A few years back, a wheeler-dealer from Laredo named Rick Reyes rode into town proclaiming himself a consultant who would bring detention centers to La Salle and wealth to its residents. "He was," says La Salle County Attorney Elizabeth Martinez, "the mad hatter. He wore several hats, including being a consultant without a license."

In June 2000, Reyes persuaded the county's four commissioners and Judge Jimmy Patterson to issue a $2 million bond to renovate and sell to the private sector a 48-bed jail in the county seat of Cotulla, a city of 3,000 people that already had a large state-run prison. Eventually the jail contract went to a Louisiana-based company called Emerald Correctional Management. Reyes' contract awarded its author 3 percent of the total cost of the project, giving him an incentive to ensure that the jail cost the county as much as possible. Two months later, Reyes persuaded the commissioners to endorse a plan -- which hasn't been carried out so far -- to build a privately run 1,000-bed Immigration and Naturalization Service facility. Later that summer, he proposed his pièce de résistance, a $22-million bond issue that would be used to construct a 500-bed, privately run institution in Encinal to house U.S. Marshals Service prisoners. Each of the deals had produced lucrative commissions for Reyes, but the Marshals Service deal, if all went well, would net him hundreds of thousands of dollars.

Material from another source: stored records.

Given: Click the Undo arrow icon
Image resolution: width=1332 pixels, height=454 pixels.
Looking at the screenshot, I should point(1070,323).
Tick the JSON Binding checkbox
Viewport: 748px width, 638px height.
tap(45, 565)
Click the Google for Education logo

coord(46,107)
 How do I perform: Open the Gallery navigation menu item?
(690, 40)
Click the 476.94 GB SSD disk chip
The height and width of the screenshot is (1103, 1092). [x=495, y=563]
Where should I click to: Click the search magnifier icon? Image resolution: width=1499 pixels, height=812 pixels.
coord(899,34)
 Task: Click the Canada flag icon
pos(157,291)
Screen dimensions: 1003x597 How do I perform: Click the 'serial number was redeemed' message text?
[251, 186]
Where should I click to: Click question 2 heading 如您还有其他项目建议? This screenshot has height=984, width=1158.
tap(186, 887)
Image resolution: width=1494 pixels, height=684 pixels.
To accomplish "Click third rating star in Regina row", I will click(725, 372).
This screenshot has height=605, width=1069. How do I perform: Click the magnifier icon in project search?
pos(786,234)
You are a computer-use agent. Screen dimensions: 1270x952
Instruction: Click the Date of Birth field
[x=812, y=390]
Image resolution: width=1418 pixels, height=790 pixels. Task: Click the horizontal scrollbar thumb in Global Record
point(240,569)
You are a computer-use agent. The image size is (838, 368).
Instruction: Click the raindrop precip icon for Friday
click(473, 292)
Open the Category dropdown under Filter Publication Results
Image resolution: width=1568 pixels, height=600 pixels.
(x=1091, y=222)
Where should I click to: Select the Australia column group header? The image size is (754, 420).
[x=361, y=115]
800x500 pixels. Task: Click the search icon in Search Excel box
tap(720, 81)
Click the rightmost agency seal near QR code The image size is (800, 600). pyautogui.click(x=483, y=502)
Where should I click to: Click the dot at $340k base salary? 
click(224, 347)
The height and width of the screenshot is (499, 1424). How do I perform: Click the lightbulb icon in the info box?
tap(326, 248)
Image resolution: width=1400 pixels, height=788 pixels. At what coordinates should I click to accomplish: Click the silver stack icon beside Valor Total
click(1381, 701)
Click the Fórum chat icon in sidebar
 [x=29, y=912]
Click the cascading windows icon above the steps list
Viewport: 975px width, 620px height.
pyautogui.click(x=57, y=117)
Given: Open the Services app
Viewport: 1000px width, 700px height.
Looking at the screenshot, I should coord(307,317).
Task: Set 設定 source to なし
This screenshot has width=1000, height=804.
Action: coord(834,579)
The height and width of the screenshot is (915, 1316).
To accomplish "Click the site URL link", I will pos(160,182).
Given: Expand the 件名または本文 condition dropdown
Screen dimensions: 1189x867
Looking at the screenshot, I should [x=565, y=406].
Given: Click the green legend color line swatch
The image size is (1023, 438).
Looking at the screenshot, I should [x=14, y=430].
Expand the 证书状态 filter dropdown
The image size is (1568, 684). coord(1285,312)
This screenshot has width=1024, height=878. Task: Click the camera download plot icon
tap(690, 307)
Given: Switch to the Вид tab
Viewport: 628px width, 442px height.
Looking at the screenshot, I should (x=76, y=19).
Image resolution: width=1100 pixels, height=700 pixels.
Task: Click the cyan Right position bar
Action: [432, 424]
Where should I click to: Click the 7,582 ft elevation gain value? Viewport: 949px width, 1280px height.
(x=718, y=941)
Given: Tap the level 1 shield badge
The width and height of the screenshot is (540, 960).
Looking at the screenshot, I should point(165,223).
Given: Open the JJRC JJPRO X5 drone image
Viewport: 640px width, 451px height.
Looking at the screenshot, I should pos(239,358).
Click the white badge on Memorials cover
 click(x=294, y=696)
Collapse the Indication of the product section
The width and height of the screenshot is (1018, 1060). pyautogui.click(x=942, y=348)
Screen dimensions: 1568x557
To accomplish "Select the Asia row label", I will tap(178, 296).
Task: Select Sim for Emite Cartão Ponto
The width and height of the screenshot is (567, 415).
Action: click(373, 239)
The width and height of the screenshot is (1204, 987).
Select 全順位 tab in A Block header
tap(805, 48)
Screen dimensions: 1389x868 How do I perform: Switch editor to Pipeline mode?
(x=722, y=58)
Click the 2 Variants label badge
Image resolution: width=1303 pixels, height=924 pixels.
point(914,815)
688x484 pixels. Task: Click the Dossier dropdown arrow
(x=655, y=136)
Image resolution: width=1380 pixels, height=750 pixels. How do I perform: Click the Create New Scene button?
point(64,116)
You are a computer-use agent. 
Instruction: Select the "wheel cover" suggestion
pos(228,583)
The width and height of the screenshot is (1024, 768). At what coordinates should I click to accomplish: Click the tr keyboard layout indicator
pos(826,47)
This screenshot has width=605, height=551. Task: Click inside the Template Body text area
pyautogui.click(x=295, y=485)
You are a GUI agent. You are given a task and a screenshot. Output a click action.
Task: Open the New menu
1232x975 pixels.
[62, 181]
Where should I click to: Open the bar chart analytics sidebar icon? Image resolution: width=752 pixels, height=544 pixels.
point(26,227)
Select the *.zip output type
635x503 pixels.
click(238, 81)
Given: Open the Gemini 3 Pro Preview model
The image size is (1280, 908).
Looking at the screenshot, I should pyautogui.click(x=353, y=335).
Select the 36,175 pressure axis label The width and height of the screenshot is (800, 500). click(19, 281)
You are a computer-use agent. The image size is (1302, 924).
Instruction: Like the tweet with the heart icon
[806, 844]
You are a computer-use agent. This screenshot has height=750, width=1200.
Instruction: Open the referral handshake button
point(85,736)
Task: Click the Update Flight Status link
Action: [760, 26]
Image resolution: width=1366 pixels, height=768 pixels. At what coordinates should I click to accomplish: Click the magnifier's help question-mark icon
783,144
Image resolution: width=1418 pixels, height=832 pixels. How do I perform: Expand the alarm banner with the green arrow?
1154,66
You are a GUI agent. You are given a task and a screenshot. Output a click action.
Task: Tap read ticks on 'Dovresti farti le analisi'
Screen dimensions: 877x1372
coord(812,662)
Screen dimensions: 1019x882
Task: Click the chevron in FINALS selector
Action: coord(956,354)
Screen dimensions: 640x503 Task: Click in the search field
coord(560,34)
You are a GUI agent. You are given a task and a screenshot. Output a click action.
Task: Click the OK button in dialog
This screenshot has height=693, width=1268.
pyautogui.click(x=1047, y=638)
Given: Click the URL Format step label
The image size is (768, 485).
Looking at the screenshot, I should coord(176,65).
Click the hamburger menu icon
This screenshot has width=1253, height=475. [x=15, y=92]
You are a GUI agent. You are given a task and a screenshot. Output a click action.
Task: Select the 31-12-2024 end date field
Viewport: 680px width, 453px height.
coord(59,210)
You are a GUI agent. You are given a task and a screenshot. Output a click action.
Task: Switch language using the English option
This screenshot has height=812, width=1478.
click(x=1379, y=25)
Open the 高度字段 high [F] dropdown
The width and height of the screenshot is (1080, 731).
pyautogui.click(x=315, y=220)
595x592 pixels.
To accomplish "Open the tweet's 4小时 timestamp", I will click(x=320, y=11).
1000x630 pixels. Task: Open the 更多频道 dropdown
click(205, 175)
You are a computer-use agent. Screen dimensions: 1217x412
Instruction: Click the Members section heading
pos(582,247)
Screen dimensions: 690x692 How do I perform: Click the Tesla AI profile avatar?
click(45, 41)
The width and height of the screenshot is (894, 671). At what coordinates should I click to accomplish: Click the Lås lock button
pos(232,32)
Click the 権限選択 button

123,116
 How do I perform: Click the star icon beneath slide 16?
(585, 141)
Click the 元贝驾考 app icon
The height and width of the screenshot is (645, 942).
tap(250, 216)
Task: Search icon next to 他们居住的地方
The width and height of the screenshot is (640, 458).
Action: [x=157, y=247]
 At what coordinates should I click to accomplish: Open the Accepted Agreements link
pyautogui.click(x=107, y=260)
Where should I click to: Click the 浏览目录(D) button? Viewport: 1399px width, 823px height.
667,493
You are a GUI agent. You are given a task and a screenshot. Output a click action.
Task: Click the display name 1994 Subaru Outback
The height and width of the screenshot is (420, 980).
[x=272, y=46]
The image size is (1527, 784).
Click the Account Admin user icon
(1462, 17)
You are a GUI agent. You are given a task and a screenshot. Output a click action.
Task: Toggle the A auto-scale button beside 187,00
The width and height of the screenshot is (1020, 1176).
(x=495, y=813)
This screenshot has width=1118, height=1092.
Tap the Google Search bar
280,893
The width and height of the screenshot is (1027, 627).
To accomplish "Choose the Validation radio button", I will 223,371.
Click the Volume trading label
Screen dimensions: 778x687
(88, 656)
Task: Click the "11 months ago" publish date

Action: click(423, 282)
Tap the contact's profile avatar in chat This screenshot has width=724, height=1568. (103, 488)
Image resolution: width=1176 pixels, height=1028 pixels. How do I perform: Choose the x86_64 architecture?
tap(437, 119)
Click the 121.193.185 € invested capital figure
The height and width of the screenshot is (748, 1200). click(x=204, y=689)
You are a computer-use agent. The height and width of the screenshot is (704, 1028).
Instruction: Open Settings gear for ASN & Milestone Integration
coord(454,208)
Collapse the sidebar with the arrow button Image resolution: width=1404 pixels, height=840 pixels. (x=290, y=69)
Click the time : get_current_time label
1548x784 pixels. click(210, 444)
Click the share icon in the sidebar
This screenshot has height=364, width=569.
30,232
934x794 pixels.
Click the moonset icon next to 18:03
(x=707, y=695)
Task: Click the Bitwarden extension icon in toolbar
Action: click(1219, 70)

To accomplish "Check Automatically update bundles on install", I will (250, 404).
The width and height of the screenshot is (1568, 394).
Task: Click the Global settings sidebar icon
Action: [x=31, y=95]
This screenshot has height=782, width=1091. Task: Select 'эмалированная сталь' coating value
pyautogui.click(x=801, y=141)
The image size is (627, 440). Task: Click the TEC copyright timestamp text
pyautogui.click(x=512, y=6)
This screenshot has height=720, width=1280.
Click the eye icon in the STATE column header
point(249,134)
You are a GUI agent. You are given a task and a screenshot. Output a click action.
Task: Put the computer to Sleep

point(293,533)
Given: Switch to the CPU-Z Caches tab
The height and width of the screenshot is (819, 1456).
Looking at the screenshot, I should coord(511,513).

Reyes knew the history of the commissioners and the judge. Both parties had recently run into trouble after borrowing $800,000 from the U.S. Department of Housing and Urban Development (HUD) to build low-income houses in La Salle County and instead "invest[ed]" the money in a get-rich-quick project in Houston that failed. As a result, the commissioners and the judge were placed on a list of individuals ineligible for future HUD loans. Patterson, meanwhile, doubled as an insurance salesman and reportedly encouraged residents who received government aid to take out home-insurance policies with his company.

Reyes proposed a series of complicated maneuvers that, he said, would shield the county from financial risk and also attract a multimillion-dollar industry into its environs. He wined and dined the commissioners and Patterson, sending them Christmas baskets and other goodies.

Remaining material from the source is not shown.